Inherited IRA rules: An inherited IRA from a deceased spouse has unique treatment compared to inherited IRAs from other individuals

BENEFICIARY ACCOUNT CLAIMS

Accounts with TOD (transfer-on-death) or POD (payable-on-death) designations transfer directly to the named beneficiary upon presentation of a death certificate. These accounts bypass probate and can often be claimed relatively quickly.

For retirement accounts (IRA, 401(k)), the claiming process depends on how the surviving spouse is named:

As spousal beneficiary: The surviving spouse can claim the account and roll it into their own IRA, elect to remain as the beneficiary of the inherited IRA, or (for 401(k) accounts) roll it to an IRA. The spousal rollover is almost always the most flexible and tax-efficient option.

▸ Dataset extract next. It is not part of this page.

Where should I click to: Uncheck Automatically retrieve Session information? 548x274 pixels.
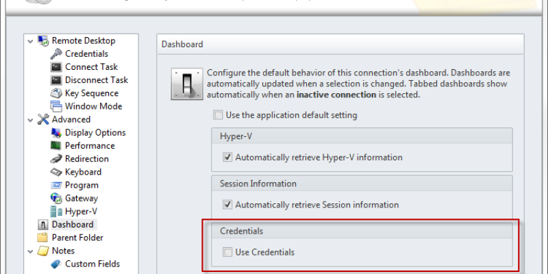[x=227, y=205]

As non-spousal beneficiary (this occurs in second marriages where the deceased left accounts to prior family): The 10-year distribution rule applies—the inherited IRA must be fully distributed within 10 years of the original owner's death.

ANNUAL TAX FILING CHANGES

The year of a spouse's death:

A surviving spouse can file as "married filing jointly" for the year in which the spouse died, using the joint standard deduction and tax brackets for one final year. This is generally more favorable than filing as a single taxpayer.

For two years following the year of death (if the surviving spouse has dependent children), the "qualifying surviving spouse" filing status allows continued use of joint tax rates—a significant benefit over the single filer brackets.

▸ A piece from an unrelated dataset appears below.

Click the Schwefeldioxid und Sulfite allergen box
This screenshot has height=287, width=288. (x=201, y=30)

After the qualifying period, the surviving spouse files as a single taxpayer. The standard deduction drops from $29,200 (married filing jointly, 2024) to $14,600 (single, 2024). This is a meaningful income tax increase that affects cash flow planning.

AVOIDING FINANCIAL DECISIONS TOO SOON

The financial industry has documented the tendency for recently widowed people—particularly those receiving life insurance proceeds, pension lump sums, or inheritances—to make major financial decisions while still in acute grief, often with poor outcomes.

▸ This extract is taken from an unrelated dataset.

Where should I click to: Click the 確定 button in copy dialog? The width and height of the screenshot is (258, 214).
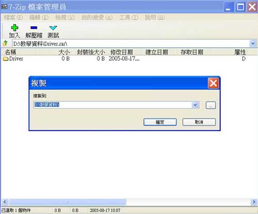tap(160, 122)

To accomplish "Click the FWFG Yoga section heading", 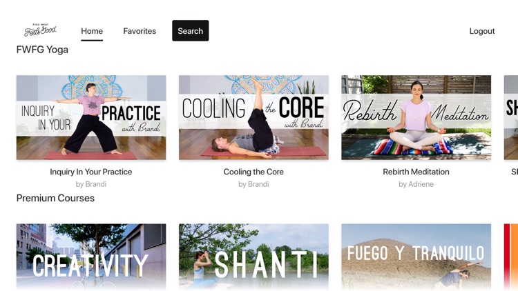I will point(42,50).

The standard guidance: avoid major financial decisions in the first year after a spouse's death. Park life insurance proceeds and any inherited liquid assets in a high-yield savings account or money market fund while grief runs its course. Major decisions about whether to sell the home, how to invest the life insurance proceeds, whether to purchase an annuity, and similar commitments are better made after the most acute phase of grief has passed.

This is not passivity—it is the recognition that grief impairs judgment in measurable ways, and that the financial decisions made in this period have long-lasting consequences.

The most important financial actions in the first year: claim all survivor benefits, elect portability before the deadline, update estate planning documents, change beneficiary designations, and get a clear picture of the current financial situation. The decisions about how to deploy assets can wait.